Si le gouvernement tombe aujourd’hui cela veut dire : pas de budget, pas de loi d’urgence pour Mayotte, pas de loi agricole pour protéger pour nos agriculteurs. #BonjourLaMatinaleTF1 pic.twitter.com/eYlfr5bJJ2
— Yaël Braun-Pivet (@YaelBRAUNPIVET) January 16, 2025
Le RN et Liot ne voteront pas la censure
Les cadres du Rassemblement national, dont les voix sont indispensables pour renverser le gouvernement, ont déjà indiqué que leurs députés n’entendaient pas voter la motion de censure déposée par LFI. Impossible alors pour cette dernière d’atteindre les 288 voix nécessaires à son adoption.
Stéphane Lenormand, président du groupe indépendant Liot (Libertés, Indépendants, Outre-mer), a par ailleurs indiqué à l’AFP que ses troupes ne la voteraient pas. "On va attendre le projet de loi de finances et celui sur la Sécurité sociale. On n’exclut pas sur ces deux rendez-vous de prendre une position différente", a-t-il prévenu.

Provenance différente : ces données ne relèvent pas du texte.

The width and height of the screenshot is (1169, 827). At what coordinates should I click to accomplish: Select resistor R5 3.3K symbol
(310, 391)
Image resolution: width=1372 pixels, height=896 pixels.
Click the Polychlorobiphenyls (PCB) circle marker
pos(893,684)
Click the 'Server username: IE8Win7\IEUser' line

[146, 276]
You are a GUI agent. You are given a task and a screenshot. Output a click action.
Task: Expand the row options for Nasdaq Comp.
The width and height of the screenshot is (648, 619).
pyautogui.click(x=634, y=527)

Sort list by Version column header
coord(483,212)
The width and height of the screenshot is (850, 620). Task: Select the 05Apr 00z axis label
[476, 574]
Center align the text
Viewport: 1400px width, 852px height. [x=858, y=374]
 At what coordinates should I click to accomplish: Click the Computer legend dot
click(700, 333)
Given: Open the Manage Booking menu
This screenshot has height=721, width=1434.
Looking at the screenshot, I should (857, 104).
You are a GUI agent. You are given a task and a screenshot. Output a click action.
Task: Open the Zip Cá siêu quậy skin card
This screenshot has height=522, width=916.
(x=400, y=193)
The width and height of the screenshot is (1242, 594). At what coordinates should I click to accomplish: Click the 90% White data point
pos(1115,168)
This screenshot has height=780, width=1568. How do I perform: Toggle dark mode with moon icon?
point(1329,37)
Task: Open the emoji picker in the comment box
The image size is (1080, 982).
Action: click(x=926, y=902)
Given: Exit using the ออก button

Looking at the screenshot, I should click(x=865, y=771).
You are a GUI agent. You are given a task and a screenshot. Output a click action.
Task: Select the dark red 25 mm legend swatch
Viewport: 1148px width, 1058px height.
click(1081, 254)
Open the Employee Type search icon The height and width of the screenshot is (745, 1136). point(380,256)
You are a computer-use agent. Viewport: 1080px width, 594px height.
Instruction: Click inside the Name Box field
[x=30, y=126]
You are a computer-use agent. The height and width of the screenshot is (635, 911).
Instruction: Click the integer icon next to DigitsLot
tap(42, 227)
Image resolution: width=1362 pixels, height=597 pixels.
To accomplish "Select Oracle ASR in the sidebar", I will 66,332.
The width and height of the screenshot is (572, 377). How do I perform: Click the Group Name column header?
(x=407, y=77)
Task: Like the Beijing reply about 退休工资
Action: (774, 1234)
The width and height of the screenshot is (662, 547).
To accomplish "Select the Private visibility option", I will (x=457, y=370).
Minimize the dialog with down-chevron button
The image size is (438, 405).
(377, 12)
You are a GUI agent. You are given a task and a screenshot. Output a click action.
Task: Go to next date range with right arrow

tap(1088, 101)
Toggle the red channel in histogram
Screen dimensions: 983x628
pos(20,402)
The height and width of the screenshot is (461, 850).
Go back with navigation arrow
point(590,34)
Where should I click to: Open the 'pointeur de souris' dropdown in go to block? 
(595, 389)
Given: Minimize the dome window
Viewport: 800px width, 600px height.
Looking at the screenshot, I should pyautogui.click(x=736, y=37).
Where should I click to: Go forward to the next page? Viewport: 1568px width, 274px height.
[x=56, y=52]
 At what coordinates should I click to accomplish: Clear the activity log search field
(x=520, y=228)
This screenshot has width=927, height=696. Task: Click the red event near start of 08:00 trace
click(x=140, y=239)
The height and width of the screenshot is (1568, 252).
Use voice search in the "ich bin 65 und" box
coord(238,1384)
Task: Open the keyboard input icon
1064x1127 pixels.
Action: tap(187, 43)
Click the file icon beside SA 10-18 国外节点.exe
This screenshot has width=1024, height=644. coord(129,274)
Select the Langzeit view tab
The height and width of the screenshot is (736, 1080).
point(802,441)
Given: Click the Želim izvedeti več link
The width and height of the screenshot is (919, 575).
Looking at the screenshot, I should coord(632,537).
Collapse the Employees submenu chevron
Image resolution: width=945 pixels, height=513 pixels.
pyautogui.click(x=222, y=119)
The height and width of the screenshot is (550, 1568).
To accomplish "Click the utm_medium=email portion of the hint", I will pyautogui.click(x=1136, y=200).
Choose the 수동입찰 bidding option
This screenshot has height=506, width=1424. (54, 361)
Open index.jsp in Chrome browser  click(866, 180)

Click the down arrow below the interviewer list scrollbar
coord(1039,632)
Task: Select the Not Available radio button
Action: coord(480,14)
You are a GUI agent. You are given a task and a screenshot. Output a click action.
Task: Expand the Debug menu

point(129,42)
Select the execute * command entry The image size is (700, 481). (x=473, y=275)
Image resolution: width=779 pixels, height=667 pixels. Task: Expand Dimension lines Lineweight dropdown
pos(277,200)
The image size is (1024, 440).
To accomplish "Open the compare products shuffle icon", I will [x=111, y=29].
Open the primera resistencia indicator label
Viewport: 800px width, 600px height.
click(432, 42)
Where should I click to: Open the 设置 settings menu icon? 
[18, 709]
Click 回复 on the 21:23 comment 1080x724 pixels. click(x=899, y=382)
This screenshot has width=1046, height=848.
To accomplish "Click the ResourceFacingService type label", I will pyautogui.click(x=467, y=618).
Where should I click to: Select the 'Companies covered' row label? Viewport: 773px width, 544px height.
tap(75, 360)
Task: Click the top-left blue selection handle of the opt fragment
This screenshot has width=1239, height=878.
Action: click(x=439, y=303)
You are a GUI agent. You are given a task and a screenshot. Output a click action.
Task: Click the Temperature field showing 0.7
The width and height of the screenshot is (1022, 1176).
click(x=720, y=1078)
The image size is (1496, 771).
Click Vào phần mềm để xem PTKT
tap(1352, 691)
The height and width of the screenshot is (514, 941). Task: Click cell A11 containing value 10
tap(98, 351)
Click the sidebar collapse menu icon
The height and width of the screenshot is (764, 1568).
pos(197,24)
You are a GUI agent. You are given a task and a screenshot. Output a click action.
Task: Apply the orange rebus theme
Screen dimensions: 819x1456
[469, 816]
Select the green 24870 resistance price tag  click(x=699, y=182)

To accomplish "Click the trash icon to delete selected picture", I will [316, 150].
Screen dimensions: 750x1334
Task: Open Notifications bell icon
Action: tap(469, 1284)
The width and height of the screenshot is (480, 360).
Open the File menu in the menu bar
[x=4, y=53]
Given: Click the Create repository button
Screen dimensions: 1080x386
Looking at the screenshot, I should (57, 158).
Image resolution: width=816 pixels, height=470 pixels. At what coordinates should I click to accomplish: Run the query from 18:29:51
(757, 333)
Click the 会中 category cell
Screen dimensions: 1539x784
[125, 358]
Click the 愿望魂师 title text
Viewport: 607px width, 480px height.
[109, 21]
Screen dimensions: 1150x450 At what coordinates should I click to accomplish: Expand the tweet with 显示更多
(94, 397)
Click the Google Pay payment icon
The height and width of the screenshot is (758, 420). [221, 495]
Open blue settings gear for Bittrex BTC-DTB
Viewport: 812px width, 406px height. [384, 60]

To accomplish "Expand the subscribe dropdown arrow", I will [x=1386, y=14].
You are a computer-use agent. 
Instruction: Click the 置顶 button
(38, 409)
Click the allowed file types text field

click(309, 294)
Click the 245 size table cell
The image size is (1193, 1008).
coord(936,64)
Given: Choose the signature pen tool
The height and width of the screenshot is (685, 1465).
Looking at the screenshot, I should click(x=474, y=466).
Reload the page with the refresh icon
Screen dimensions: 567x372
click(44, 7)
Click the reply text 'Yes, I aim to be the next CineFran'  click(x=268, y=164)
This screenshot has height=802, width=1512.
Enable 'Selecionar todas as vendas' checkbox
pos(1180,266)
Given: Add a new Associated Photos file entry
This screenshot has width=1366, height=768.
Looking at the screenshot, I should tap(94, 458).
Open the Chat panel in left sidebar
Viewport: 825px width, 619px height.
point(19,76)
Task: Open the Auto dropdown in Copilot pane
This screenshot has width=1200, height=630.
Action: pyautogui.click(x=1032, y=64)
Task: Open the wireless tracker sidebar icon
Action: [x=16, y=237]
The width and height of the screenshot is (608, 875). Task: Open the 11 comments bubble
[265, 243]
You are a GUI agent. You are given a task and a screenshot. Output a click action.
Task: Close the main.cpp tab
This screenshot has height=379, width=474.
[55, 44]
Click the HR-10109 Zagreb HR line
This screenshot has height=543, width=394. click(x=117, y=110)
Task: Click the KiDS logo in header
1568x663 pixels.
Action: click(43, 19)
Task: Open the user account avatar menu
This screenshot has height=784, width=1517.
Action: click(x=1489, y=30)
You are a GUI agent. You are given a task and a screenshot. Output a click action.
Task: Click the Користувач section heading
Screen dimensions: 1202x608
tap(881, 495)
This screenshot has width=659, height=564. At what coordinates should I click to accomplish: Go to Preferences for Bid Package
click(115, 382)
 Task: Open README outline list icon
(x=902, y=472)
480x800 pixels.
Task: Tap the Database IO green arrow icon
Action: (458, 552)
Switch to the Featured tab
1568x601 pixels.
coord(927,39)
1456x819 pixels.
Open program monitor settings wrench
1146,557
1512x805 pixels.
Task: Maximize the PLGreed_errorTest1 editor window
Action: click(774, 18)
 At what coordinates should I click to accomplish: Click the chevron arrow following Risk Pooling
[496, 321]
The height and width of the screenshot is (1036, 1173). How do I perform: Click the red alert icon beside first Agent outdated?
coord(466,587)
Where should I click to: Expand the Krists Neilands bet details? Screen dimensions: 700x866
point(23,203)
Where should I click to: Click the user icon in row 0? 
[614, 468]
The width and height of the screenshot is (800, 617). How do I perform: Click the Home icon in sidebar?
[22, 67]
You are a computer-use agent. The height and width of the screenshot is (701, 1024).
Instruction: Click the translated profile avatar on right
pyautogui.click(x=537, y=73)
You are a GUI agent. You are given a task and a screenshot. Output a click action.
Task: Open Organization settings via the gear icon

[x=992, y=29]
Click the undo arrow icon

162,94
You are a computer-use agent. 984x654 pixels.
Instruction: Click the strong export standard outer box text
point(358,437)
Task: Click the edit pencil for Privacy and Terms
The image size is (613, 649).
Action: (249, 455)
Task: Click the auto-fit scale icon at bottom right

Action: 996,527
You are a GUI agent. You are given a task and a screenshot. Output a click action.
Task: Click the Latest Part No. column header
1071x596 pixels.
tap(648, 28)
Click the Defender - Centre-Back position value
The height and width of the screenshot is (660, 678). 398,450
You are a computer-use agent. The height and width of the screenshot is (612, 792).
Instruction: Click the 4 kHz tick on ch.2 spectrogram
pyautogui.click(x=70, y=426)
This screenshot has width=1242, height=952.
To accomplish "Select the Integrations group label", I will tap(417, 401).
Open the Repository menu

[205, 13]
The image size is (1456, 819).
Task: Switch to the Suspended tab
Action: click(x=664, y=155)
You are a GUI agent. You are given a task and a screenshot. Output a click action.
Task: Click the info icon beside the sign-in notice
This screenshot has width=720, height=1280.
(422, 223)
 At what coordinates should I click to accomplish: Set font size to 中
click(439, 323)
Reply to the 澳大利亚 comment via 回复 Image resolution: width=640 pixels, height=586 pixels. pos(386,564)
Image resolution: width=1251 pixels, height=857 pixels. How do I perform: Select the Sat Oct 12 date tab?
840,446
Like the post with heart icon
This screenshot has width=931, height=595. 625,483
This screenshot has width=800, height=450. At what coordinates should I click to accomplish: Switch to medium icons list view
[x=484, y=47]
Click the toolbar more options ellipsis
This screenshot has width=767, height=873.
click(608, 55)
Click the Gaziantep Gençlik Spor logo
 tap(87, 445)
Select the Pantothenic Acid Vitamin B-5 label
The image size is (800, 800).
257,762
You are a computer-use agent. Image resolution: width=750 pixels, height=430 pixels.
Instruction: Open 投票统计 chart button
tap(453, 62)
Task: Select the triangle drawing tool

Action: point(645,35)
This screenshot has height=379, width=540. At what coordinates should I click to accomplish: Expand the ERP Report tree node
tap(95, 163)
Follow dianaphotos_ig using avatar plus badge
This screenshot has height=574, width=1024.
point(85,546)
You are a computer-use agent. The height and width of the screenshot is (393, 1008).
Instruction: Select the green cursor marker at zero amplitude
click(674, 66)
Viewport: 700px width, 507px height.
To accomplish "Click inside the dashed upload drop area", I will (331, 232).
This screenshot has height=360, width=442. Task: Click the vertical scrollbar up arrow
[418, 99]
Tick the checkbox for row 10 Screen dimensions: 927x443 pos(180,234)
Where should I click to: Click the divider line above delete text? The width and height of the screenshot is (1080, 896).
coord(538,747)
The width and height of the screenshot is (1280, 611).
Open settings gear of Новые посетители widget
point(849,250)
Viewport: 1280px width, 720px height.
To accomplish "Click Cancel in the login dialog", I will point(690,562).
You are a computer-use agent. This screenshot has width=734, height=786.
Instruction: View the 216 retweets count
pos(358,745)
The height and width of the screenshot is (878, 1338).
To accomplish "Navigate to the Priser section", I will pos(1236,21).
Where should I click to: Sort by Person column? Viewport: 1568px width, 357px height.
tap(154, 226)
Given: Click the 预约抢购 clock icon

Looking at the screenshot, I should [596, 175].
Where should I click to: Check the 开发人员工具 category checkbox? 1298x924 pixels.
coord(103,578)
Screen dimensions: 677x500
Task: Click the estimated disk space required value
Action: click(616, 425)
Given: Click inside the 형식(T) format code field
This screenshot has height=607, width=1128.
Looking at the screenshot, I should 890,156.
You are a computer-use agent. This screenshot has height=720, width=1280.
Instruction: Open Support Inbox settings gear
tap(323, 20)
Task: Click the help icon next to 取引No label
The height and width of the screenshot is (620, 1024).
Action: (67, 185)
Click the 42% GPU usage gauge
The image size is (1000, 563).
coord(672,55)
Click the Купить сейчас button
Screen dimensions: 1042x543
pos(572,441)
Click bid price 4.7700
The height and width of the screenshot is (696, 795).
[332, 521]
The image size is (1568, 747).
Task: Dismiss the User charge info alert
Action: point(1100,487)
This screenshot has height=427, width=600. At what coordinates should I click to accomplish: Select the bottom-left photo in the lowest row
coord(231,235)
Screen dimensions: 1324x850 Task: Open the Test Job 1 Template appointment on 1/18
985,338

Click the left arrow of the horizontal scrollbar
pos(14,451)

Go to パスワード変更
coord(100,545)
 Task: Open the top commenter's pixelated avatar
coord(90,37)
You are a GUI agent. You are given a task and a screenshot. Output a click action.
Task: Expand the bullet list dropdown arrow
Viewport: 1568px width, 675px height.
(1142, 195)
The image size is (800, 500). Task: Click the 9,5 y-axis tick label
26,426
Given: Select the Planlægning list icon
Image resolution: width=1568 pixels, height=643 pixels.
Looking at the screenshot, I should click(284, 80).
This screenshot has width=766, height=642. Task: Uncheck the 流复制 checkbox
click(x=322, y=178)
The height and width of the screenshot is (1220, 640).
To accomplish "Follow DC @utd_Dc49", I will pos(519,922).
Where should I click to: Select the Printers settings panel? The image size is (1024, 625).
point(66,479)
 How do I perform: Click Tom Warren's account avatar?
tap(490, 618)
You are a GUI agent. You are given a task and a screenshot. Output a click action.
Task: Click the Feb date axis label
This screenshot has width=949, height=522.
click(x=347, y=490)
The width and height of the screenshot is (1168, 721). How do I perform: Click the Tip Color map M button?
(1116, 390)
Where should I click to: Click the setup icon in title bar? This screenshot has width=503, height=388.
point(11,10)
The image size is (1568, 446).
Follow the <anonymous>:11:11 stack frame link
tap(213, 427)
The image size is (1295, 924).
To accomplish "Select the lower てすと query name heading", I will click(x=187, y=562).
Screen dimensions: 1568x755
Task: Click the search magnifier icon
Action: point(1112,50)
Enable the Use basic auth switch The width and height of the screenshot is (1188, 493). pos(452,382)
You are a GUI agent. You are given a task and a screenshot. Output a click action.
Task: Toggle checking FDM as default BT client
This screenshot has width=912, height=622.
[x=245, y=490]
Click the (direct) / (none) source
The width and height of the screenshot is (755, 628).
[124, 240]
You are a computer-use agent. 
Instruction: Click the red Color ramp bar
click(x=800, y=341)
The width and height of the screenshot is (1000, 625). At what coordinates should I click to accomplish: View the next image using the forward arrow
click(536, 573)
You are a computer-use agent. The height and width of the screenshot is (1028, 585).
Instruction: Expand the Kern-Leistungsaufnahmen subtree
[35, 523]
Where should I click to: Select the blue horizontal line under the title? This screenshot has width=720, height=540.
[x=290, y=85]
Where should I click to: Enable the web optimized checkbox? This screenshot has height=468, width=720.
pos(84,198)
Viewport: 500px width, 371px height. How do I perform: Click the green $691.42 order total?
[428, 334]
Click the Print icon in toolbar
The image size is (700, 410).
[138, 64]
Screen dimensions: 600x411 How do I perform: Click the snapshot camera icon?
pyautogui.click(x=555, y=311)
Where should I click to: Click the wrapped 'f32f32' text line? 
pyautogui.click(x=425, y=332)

"Conclave" sur les retraites : Marylise Léon salue une "opportunité inédite"
La numéro un de la CFDT Marylise Léon estime, dans une interview à Libération ce jeudi, que la réforme des retraites est "en pause" après la décision de François Bayrou de remettre "en chantier" le sujet, une "opportunité inédite" qu’il faut "saisir". "C’est la reconnaissance que cette réforme est injuste socialement", dit la secrétaire générale de la CFDT après l’annonce par le Premier ministre François Bayrou de l’ouverture d’un "conclave" de renégociation de trois mois, "sans aucun tabou", sur la réforme contestée de 2023, entre les partenaires sociaux. "C’est important que ce signal soit envoyé, parce qu’il n’y en a eu aucun de la part de l’exécutif de l’époque, malgré des millions de travailleurs dans la rue. Ce serait les trahir que de ne pas saisir cette opportunité", ajoute-t-elle.
Pour Marylise Léon, "la réforme est bien sur pause puisque le calendrier est restreint et qu’il faut conclure dans un délai qui permet ensuite de renvoyer le sujet à l’Assemblée nationale pour ce qui nécessite une transposition législative." La réforme de 2023, qui avait été adoptée au forceps grâce à l’article controversé 49.3 de la Constitution, a notamment porté de 62 à 64 ans l’âge légal de la retraite. "Il faut un bougé sur les 64 ans. Il faudra aussi une mesure sur la pénibilité, une mesure sur l’égalité hommes-femmes et une mesure sur l’âge", énumère Marylise Léon.
Les syndicats doivent discuter jeudi après-midi en intersyndicale des premiers contours de la négociation.